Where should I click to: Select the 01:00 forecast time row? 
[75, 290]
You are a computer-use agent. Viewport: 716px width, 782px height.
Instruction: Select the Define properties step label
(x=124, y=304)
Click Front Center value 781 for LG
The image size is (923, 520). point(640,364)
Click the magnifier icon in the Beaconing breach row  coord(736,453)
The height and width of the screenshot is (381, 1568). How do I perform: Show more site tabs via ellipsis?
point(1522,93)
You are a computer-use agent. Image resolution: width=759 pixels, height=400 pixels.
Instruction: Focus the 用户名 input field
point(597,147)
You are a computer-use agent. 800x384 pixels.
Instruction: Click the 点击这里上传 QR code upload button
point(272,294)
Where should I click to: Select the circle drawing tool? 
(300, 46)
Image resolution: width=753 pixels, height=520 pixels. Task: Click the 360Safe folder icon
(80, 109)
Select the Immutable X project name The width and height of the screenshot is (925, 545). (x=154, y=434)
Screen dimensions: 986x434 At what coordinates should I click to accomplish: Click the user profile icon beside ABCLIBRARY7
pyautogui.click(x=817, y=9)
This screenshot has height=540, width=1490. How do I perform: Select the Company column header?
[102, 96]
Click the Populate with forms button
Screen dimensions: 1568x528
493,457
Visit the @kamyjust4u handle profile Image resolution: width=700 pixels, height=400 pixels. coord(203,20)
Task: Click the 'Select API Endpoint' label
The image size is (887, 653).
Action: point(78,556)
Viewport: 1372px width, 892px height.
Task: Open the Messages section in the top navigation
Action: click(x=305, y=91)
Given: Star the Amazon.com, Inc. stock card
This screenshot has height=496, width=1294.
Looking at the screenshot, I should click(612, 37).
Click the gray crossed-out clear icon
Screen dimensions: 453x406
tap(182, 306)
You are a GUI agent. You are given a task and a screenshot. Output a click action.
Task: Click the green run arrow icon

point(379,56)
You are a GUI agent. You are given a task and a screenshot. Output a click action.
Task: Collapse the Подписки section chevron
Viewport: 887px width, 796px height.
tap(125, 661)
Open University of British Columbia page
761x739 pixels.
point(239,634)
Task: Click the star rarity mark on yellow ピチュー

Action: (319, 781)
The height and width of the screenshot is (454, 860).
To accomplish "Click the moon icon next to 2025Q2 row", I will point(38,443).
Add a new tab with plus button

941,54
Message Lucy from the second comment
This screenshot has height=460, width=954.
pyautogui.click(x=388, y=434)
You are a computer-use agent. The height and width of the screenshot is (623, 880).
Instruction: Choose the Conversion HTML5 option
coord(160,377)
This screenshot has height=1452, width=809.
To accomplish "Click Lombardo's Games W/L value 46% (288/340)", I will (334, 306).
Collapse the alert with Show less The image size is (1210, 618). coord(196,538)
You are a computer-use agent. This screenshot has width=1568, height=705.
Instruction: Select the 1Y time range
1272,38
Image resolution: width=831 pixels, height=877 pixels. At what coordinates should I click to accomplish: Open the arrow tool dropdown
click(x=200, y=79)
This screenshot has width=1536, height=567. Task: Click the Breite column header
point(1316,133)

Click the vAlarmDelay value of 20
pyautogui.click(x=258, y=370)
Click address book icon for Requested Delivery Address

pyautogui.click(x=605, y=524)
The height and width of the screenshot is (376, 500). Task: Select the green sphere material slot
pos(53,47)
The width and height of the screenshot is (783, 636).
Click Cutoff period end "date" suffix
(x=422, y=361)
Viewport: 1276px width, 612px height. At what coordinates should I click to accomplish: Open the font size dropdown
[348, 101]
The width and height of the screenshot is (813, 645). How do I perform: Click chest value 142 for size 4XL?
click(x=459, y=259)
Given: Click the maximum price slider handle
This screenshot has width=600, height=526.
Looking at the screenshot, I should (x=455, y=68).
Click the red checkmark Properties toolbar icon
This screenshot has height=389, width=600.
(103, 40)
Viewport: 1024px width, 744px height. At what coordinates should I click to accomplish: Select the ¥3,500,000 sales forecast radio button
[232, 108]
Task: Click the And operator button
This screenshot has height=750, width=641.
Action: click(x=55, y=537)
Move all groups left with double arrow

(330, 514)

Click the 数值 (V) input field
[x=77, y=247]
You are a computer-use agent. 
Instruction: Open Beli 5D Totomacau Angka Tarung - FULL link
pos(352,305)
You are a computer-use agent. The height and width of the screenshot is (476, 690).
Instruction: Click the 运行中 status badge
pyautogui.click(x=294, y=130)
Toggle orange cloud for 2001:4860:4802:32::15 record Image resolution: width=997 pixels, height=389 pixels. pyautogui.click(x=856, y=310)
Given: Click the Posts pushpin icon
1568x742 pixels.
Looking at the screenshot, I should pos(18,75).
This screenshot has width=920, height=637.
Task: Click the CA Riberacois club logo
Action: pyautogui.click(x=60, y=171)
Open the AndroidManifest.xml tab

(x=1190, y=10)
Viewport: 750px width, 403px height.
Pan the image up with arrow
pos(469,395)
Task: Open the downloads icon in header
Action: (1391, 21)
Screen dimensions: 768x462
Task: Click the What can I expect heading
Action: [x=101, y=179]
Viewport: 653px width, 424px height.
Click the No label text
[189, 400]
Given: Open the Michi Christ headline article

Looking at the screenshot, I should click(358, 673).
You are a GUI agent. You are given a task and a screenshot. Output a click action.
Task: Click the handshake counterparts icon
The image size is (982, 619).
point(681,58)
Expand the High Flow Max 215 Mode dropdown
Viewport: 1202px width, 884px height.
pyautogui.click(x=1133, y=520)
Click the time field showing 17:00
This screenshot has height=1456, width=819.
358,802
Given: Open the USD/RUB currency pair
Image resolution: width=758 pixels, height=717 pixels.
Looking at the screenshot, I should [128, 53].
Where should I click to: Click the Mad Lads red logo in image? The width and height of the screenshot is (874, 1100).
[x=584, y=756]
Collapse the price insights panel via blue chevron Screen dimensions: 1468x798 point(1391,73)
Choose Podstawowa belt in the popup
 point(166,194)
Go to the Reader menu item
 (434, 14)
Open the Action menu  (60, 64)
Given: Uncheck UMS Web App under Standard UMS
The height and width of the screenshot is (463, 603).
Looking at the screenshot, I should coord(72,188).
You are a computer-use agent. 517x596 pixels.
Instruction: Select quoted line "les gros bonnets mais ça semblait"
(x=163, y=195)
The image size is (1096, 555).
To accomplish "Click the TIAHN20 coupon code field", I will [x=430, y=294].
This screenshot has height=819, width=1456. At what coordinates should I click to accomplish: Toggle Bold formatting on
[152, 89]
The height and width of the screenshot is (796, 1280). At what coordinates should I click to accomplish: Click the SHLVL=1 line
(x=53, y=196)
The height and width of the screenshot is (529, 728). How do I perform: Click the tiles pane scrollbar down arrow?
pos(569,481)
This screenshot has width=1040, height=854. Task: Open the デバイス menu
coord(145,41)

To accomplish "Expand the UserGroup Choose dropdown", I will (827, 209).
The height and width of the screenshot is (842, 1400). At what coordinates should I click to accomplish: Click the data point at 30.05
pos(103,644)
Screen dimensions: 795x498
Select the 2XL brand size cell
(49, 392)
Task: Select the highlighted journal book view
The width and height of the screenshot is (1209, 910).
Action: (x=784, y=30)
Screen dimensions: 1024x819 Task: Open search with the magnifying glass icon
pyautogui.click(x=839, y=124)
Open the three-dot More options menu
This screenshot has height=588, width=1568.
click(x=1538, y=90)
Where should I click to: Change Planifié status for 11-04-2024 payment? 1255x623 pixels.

****

= About this task =
Across the whole listing, every line must be copied exactly.

= Task answer =
Where should I click to: Select the 01:00 forecast time row? 
[75, 290]
You are a computer-use agent. Viewport: 716px width, 782px height.
Instruction: Select the Define properties step label
(x=124, y=304)
Click Front Center value 781 for LG
The image size is (923, 520). point(640,364)
Click the magnifier icon in the Beaconing breach row  coord(736,453)
The height and width of the screenshot is (381, 1568). How do I perform: Show more site tabs via ellipsis?
point(1522,93)
You are a computer-use agent. Image resolution: width=759 pixels, height=400 pixels.
Instruction: Focus the 用户名 input field
point(597,147)
You are a computer-use agent. 800x384 pixels.
Instruction: Click the 点击这里上传 QR code upload button
point(272,294)
Where should I click to: Select the circle drawing tool? 
(300, 46)
Image resolution: width=753 pixels, height=520 pixels. Task: Click the 360Safe folder icon
(80, 109)
Select the Immutable X project name The width and height of the screenshot is (925, 545). (x=154, y=434)
Screen dimensions: 986x434 At what coordinates should I click to accomplish: Click the user profile icon beside ABCLIBRARY7
pyautogui.click(x=817, y=9)
This screenshot has height=540, width=1490. How do I perform: Select the Company column header?
[102, 96]
Click the Populate with forms button
Screen dimensions: 1568x528
493,457
Visit the @kamyjust4u handle profile Image resolution: width=700 pixels, height=400 pixels. coord(203,20)
Task: Click the 'Select API Endpoint' label
The image size is (887, 653).
Action: point(78,556)
Viewport: 1372px width, 892px height.
Task: Open the Messages section in the top navigation
Action: click(x=305, y=91)
Given: Star the Amazon.com, Inc. stock card
This screenshot has height=496, width=1294.
Looking at the screenshot, I should click(612, 37).
Click the gray crossed-out clear icon
Screen dimensions: 453x406
tap(182, 306)
You are a GUI agent. You are given a task and a screenshot. Output a click action.
Task: Click the green run arrow icon

point(379,56)
You are a GUI agent. You are given a task and a screenshot. Output a click action.
Task: Collapse the Подписки section chevron
Viewport: 887px width, 796px height.
tap(125, 661)
Open University of British Columbia page
761x739 pixels.
point(239,634)
Task: Click the star rarity mark on yellow ピチュー

Action: (319, 781)
The height and width of the screenshot is (454, 860).
To accomplish "Click the moon icon next to 2025Q2 row", I will point(38,443).
Add a new tab with plus button

941,54
Message Lucy from the second comment
This screenshot has height=460, width=954.
pyautogui.click(x=388, y=434)
You are a computer-use agent. The height and width of the screenshot is (623, 880).
Instruction: Choose the Conversion HTML5 option
coord(160,377)
This screenshot has height=1452, width=809.
To accomplish "Click Lombardo's Games W/L value 46% (288/340)", I will (334, 306).
Collapse the alert with Show less The image size is (1210, 618). coord(196,538)
You are a computer-use agent. This screenshot has width=1568, height=705.
Instruction: Select the 1Y time range
1272,38
Image resolution: width=831 pixels, height=877 pixels. At what coordinates should I click to accomplish: Open the arrow tool dropdown
click(x=200, y=79)
This screenshot has width=1536, height=567. Task: Click the Breite column header
point(1316,133)

Click the vAlarmDelay value of 20
pyautogui.click(x=258, y=370)
Click address book icon for Requested Delivery Address

pyautogui.click(x=605, y=524)
The height and width of the screenshot is (376, 500). Task: Select the green sphere material slot
pos(53,47)
The width and height of the screenshot is (783, 636).
Click Cutoff period end "date" suffix
(x=422, y=361)
Viewport: 1276px width, 612px height. At what coordinates should I click to accomplish: Open the font size dropdown
[348, 101]
The width and height of the screenshot is (813, 645). How do I perform: Click chest value 142 for size 4XL?
click(x=459, y=259)
Given: Click the maximum price slider handle
This screenshot has width=600, height=526.
Looking at the screenshot, I should (x=455, y=68).
Click the red checkmark Properties toolbar icon
This screenshot has height=389, width=600.
(103, 40)
Viewport: 1024px width, 744px height. At what coordinates should I click to accomplish: Select the ¥3,500,000 sales forecast radio button
[232, 108]
Task: Click the And operator button
This screenshot has height=750, width=641.
Action: click(x=55, y=537)
Move all groups left with double arrow

(330, 514)

Click the 数值 (V) input field
[x=77, y=247]
You are a computer-use agent. 
Instruction: Open Beli 5D Totomacau Angka Tarung - FULL link
pos(352,305)
You are a computer-use agent. The height and width of the screenshot is (476, 690).
Instruction: Click the 运行中 status badge
pyautogui.click(x=294, y=130)
Toggle orange cloud for 2001:4860:4802:32::15 record Image resolution: width=997 pixels, height=389 pixels. pyautogui.click(x=856, y=310)
Given: Click the Posts pushpin icon
1568x742 pixels.
Looking at the screenshot, I should pos(18,75).
This screenshot has width=920, height=637.
Task: Click the CA Riberacois club logo
Action: pyautogui.click(x=60, y=171)
Open the AndroidManifest.xml tab

(x=1190, y=10)
Viewport: 750px width, 403px height.
Pan the image up with arrow
pos(469,395)
Task: Open the downloads icon in header
Action: (1391, 21)
Screen dimensions: 768x462
Task: Click the What can I expect heading
Action: [x=101, y=179]
Viewport: 653px width, 424px height.
Click the No label text
[189, 400]
Given: Open the Michi Christ headline article

Looking at the screenshot, I should click(358, 673).
You are a GUI agent. You are given a task and a screenshot. Output a click action.
Task: Click the handshake counterparts icon
The image size is (982, 619).
point(681,58)
Expand the High Flow Max 215 Mode dropdown
Viewport: 1202px width, 884px height.
pyautogui.click(x=1133, y=520)
Click the time field showing 17:00
This screenshot has height=1456, width=819.
358,802
Given: Open the USD/RUB currency pair
Image resolution: width=758 pixels, height=717 pixels.
Looking at the screenshot, I should [128, 53].
Where should I click to: Click the Mad Lads red logo in image? The width and height of the screenshot is (874, 1100).
[x=584, y=756]
Collapse the price insights panel via blue chevron Screen dimensions: 1468x798 point(1391,73)
Choose Podstawowa belt in the popup
 point(166,194)
Go to the Reader menu item
 (434, 14)
Open the Action menu  (60, 64)
Given: Uncheck UMS Web App under Standard UMS
The height and width of the screenshot is (463, 603).
Looking at the screenshot, I should coord(72,188).
You are a computer-use agent. 517x596 pixels.
Instruction: Select quoted line "les gros bonnets mais ça semblait"
(x=163, y=195)
The image size is (1096, 555).
To accomplish "Click the TIAHN20 coupon code field", I will [x=430, y=294].
This screenshot has height=819, width=1456. At what coordinates should I click to accomplish: Toggle Bold formatting on
[152, 89]
The height and width of the screenshot is (796, 1280). At what coordinates should I click to accomplish: Click the SHLVL=1 line
(x=53, y=196)
The height and width of the screenshot is (529, 728). How do I perform: Click the tiles pane scrollbar down arrow?
pos(569,481)
This screenshot has width=1040, height=854. Task: Open the デバイス menu
coord(145,41)

To accomplish "Expand the UserGroup Choose dropdown", I will (827, 209).
The height and width of the screenshot is (842, 1400). At what coordinates should I click to accomplish: Click the data point at 30.05
pos(103,644)
Screen dimensions: 795x498
Select the 2XL brand size cell
(49, 392)
Task: Select the highlighted journal book view
The width and height of the screenshot is (1209, 910).
Action: (x=784, y=30)
Screen dimensions: 1024x819 Task: Open search with the magnifying glass icon
pyautogui.click(x=839, y=124)
Open the three-dot More options menu
This screenshot has height=588, width=1568.
click(x=1538, y=90)
Where should I click to: Change Planifié status for 11-04-2024 payment? 1255x623 pixels.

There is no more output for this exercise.